Extract to read:
+-------+

I carried on with my 6th form studies at college, taking BTEC Sport and IT. The chemotherapy treatment continued. The chemotherapy wasn't a walk in the park but I just had to grin and bear it. I also went to Seacroft Hospital, Leeds to be fitted with a prosthetic leg and I started the rehabilitation process. At first, I hated my new leg, but with the help of Lynn, my physiotherapist, I pushed myself to wear it and I learned to walk again. I had always been fit and healthy, so to improve my fitness levels, I also went to TOPS, my local gym and rehabilitation centre. My friends at the gym were a great help and they all rallied round and fully supported me.

On 7 November 2008, my planned treatment ended and I started the weekly injections of Interferon. On the same day, Professor Lewis informed me that I had nodules in my lungs that had calcified and needed to be removed. The cancer had spread.

I was referred to Mr Papas, Thoracic Surgeon and in January 2009, I had a thoracotomy to remove nodules from my left lung. Then, in March 2009, I had surgery to my right lung. The histology came back and the nodules were 100% dead. That was good news; the bad news was that I still had a nodule in my left lung which would need to be removed.

I carried on with my studies and I also continued with my physiotherapy, focusing on my rehabilitation. I think it helps to focus on something and set yourself goals. I also began taking driving lessons. I wanted to be able to drive and gain some independence back.

In October 2009, I had the nodule removed from my left lung. I carried on with my driving lessons and in December 2009, I passed my driving test first time! That gave me so much freedom. I no longer had to rely on Mum, Dad or Grandad to take me everywhere. Fantastic!

In the New Year, I decided I needed something else to focus on to give me back the strength and ambition that I used to feel. So, in March 2010, I joined my local wheelchair basketball team, the 'Wakefield Whirlwinds'. I felt it was important to not let myself down after having a life threatening illness and to find a sport I could do. I loved wheelchair basketball straight away and threw myself into it.

Finally, the weekly injections of Interferon finished and I had end of treatment scans. Then, on 9 June 2010 a bombshell dropped. The end of treatment scans showed some abnormalities. It felt like a black cloud had descended again but we still hoped that something could be done. Professor Lewis told me that there was a tumour in my left lung and he referred me back to Mr Papas for Thoracic surgery again.

When I saw Mr Papas, I told him that we had a holiday booked for the end of July 2010 and asked if we would still be able to go. We were due to go see family in Canada for a much needed holiday. Mr Papas said he would see what he could do and booked me in for surgery the very next week. The surgery was successful and Mr Papas and Professor Lewis gave me the go ahead to travel. Mr Papas provided me with Heparin Injections and I had to wear a pressure sock for the journey. I looked a right bobby dazzler! We had a fantastic time on holiday. Just what the Doctor ordered!

We returned from Canada and I found out that I had passed my A levels. The time didn't feel right for me to go to University, so I carried on playing basketball and became a coaching assistant for the Yorkshire U15's Wheelchair Basketball Team. Being involved in basketball gave me back that drive.

+-------+

Extracted information:
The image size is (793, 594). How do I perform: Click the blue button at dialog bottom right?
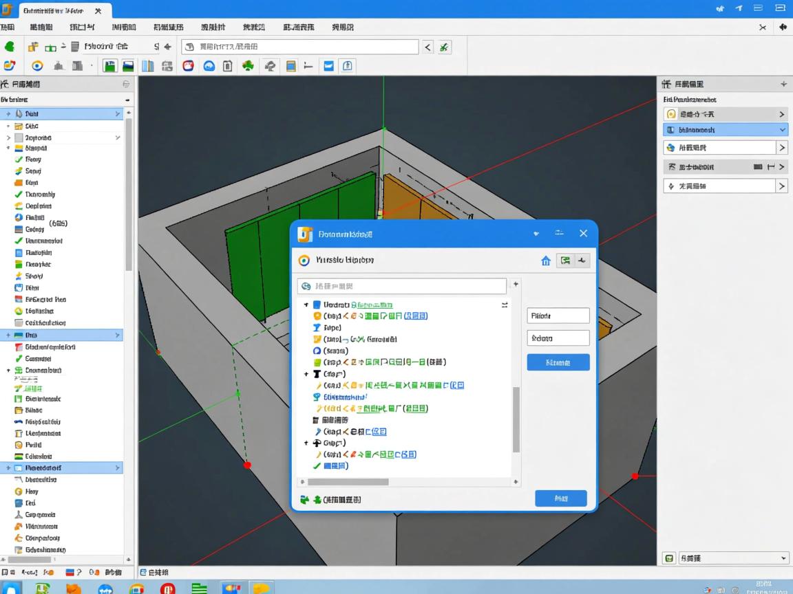point(560,498)
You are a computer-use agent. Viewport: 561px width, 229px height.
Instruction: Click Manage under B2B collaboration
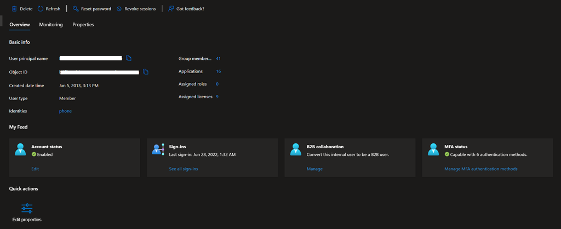click(314, 169)
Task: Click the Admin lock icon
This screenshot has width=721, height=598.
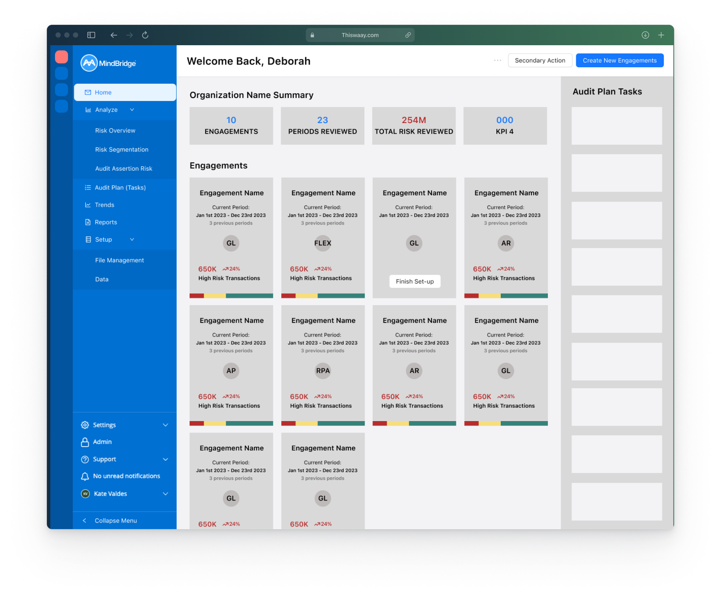Action: pyautogui.click(x=85, y=442)
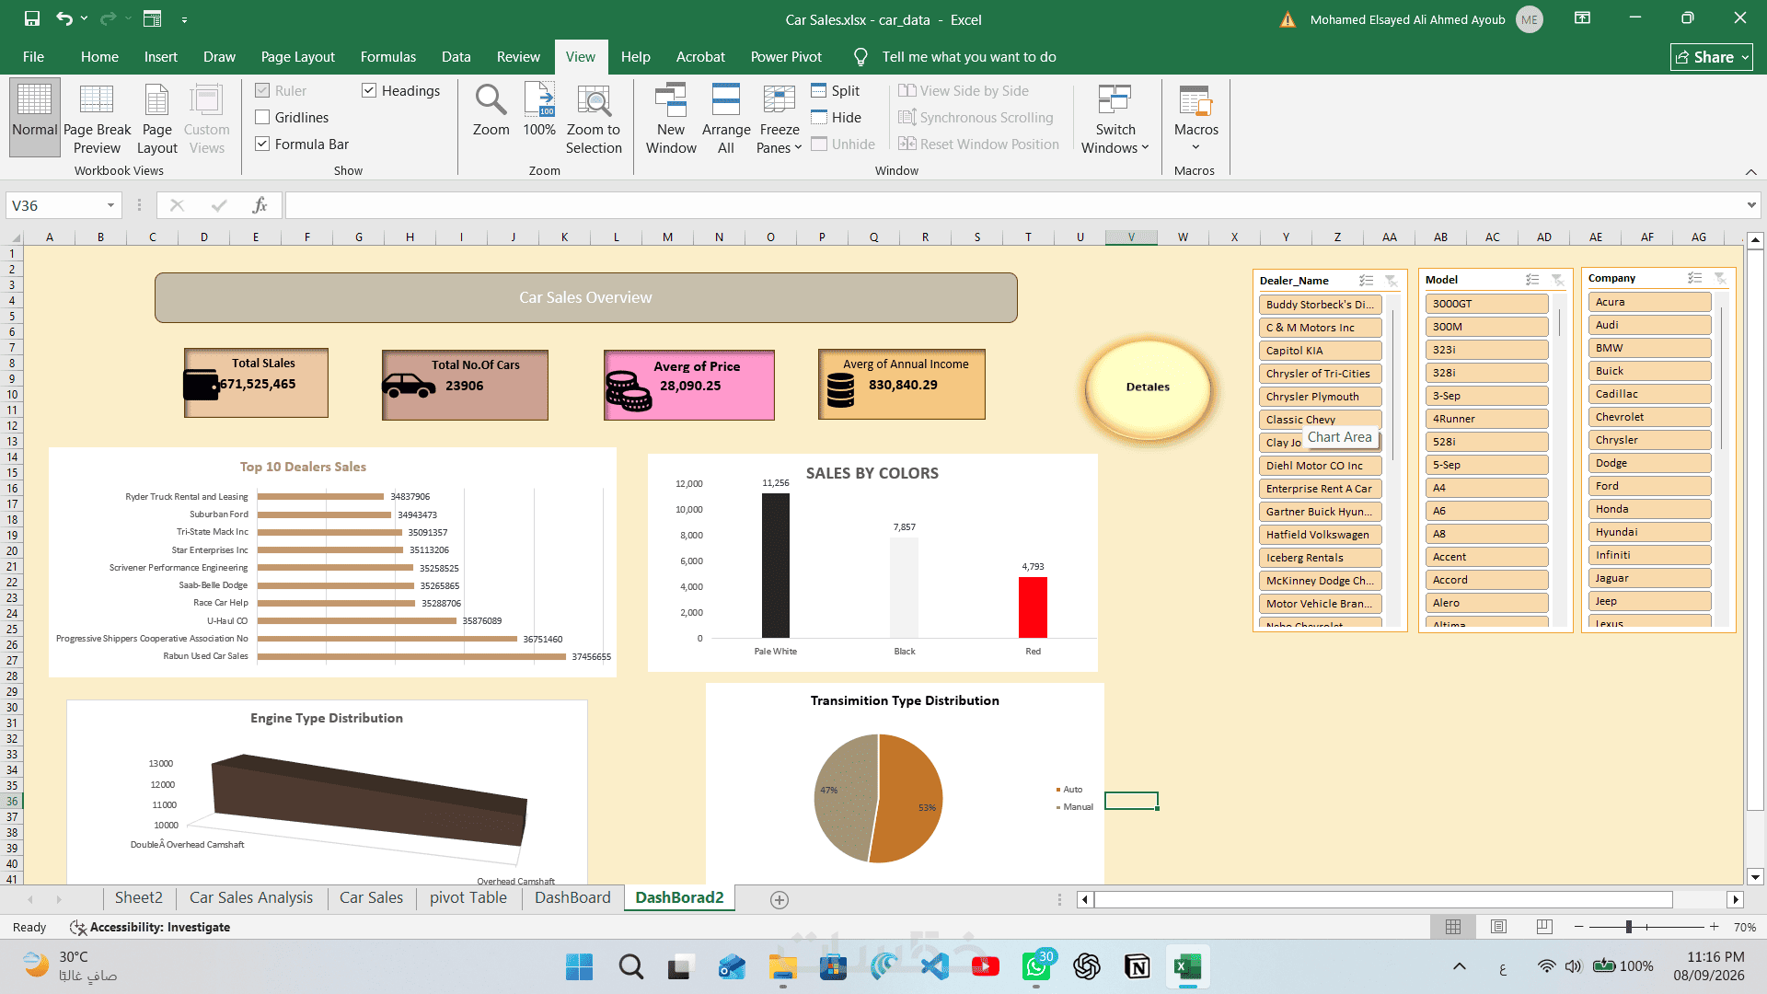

+-------+

Work order A: Say whether each statement agrees with the recovery account, and answer yes or no with the deciding words quoted from it: (i) The writer passed the driving test on the first attempt. (ii) The writer joined the Wakefield Whirlwinds in January 2010. (iii) The writer went to University soon after learning the A level results.
Work order B: Name every member of the medical staff mentioned in the recovery account.
Work order C: Set down the passage of the recovery account that begins at the words "In the New Year, I" and stops after "Thoracic surgery again.".

Problem solution A:
(i) Yes: "I passed my driving test first time!"
(ii) No: "So, in March 2010, I joined my local wheelchair basketball team, the 'Wakefield Whirlwinds'."
(iii) No: "The time didn't feel right for me to go to University"

Problem solution B: Lynn, Professor Lewis, Mr Papas

Problem solution C:
In the New Year, I decided I needed something else to focus on to give me back the strength and ambition that I used to feel. So, in March 2010, I joined my local wheelchair basketball team, the 'Wakefield Whirlwinds'. I felt it was important to not let myself down after having a life threatening illness and to find a sport I could do. I loved wheelchair basketball straight away and threw myself into it.

Finally, the weekly injections of Interferon finished and I had end of treatment scans. Then, on 9 June 2010 a bombshell dropped. The end of treatment scans showed some abnormalities. It felt like a black cloud had descended again but we still hoped that something could be done. Professor Lewis told me that there was a tumour in my left lung and he referred me back to Mr Papas for Thoracic surgery again.